Following the January 6 United States Capitol attack, Hogg tweeted, "They can put up all the fencing around the capitol the real threats of @mtgreenee and @laurenboebert will still be inside until @GOPLeader takes a stand." Congresswoman Lauren Boebert retorted, "Give your keyboard a rest, child." A video of Marjorie Taylor Greene harassing Hogg in 2019 (prior to her election to Congress) went viral in that month.

In August 2023, Hogg founded Leaders We Deserve PAC to "help young, progressive candidates around the country get elected to state legislatures and the U.S. Congress".

==Business venture==
In February 2021, Hogg announced that he and progressive tech entrepreneur William LeGate would start a company to compete with MyPillow, whose CEO Mike Lindell has spread unsubstantiated claims of voter fraud as a staunch supporter of former President Trump.

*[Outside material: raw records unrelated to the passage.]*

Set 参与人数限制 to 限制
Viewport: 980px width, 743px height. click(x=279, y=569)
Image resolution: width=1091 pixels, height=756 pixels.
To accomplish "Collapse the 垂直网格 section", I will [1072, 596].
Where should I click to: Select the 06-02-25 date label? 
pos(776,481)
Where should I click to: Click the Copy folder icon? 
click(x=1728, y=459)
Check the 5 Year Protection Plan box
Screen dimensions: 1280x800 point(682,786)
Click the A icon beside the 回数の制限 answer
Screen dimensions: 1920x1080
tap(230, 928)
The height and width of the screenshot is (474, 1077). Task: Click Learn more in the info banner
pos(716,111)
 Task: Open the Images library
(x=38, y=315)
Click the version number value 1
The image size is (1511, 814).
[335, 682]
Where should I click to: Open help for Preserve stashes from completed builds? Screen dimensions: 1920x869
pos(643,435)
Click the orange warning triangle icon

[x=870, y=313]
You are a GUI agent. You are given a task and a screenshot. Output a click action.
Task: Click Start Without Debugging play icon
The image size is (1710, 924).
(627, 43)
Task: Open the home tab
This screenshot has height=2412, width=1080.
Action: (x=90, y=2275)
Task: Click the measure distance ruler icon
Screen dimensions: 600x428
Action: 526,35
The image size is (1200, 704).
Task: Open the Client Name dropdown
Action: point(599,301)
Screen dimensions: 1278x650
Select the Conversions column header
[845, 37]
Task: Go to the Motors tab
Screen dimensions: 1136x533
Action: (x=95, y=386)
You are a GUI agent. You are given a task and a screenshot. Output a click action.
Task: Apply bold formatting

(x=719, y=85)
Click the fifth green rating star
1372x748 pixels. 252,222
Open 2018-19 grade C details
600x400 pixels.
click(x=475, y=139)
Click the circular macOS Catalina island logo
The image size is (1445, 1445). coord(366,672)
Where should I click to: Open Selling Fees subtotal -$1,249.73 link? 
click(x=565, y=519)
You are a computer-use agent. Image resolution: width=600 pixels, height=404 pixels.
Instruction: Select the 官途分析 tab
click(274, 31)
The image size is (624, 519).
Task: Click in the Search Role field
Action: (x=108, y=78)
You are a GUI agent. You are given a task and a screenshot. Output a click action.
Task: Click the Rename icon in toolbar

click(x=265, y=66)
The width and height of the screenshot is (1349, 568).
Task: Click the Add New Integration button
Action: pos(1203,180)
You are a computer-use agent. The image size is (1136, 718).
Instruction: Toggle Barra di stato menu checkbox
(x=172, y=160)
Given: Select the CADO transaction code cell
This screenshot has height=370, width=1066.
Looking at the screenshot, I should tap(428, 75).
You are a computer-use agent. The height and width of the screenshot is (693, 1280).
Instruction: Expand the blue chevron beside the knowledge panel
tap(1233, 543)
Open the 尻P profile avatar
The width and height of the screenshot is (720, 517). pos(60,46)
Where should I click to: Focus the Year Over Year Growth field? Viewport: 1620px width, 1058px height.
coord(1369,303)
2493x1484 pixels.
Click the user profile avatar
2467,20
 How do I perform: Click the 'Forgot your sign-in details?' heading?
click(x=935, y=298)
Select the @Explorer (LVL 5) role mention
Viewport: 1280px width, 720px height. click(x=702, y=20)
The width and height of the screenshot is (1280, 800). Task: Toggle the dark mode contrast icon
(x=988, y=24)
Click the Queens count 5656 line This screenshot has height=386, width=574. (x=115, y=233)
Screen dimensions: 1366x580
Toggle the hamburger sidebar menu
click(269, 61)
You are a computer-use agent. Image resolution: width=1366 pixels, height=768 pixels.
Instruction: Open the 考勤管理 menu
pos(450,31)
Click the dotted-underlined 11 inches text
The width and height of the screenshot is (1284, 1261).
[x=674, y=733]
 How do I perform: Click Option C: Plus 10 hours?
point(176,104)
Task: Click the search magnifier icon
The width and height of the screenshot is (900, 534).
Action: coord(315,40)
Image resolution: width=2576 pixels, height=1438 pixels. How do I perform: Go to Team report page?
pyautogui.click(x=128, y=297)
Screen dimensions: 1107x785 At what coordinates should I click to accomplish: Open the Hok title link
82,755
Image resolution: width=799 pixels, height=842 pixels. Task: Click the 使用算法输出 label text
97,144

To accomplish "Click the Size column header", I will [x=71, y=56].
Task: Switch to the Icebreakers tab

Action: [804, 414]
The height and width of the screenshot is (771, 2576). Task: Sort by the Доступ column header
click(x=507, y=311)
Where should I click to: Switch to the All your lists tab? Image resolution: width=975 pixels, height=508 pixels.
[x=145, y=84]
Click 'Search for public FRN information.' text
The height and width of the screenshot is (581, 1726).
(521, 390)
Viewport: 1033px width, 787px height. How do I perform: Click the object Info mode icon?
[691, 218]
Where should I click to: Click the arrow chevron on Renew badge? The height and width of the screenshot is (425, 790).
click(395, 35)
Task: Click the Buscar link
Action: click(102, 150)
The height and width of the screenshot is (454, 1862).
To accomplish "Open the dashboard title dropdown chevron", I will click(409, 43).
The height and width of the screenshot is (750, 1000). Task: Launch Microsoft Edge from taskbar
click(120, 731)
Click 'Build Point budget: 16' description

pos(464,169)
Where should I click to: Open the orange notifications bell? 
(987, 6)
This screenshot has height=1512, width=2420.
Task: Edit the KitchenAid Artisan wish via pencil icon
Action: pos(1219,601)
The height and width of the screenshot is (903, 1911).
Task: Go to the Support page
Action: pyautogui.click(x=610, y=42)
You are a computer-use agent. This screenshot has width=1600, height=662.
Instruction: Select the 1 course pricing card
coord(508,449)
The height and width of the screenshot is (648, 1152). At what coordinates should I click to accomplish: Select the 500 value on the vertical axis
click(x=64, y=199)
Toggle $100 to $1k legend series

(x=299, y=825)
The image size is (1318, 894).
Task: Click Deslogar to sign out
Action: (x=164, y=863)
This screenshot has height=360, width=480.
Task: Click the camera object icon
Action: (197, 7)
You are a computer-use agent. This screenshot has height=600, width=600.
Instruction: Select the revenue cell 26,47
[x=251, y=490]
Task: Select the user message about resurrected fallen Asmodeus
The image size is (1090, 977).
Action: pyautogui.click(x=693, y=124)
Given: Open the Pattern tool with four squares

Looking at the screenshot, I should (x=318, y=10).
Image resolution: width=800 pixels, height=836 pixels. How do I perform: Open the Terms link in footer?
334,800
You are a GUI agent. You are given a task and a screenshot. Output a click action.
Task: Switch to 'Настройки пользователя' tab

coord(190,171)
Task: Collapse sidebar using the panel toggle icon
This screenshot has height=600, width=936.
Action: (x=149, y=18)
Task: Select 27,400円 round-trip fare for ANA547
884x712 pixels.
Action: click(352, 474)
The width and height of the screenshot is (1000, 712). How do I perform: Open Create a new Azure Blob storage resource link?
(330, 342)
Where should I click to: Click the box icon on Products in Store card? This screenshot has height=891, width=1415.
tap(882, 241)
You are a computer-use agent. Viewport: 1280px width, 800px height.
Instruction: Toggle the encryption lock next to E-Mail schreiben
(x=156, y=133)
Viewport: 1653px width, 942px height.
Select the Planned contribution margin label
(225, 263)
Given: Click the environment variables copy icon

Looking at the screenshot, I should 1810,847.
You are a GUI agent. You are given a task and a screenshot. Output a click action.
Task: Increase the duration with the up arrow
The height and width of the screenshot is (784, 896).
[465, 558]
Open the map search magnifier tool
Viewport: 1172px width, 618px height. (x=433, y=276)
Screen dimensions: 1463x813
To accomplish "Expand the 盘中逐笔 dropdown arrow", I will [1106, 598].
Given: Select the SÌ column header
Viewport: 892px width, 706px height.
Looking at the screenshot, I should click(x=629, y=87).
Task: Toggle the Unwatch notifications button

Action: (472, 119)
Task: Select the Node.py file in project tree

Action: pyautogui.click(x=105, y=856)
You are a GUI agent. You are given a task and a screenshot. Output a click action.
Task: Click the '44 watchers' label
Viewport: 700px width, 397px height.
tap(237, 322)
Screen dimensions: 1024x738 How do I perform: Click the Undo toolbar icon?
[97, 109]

Hogg announced the new venture in a series of tweets. The company name was later announced as Good Pillow. In early April 2021, Hogg announced in another series of tweets that he had resigned, released all his interest in the company to LeGate, and was leaving the venture.

==Publications==
- Hogg, David (2018). "#NeverAgain: A New Generation Draws the Line"
- The March for Our Lives Founders (2018). Glimmer of Hope: How Tragedy Sparked a Movement (contributor). Razorbill/Penguin/PRH. ISBN 9781984836403.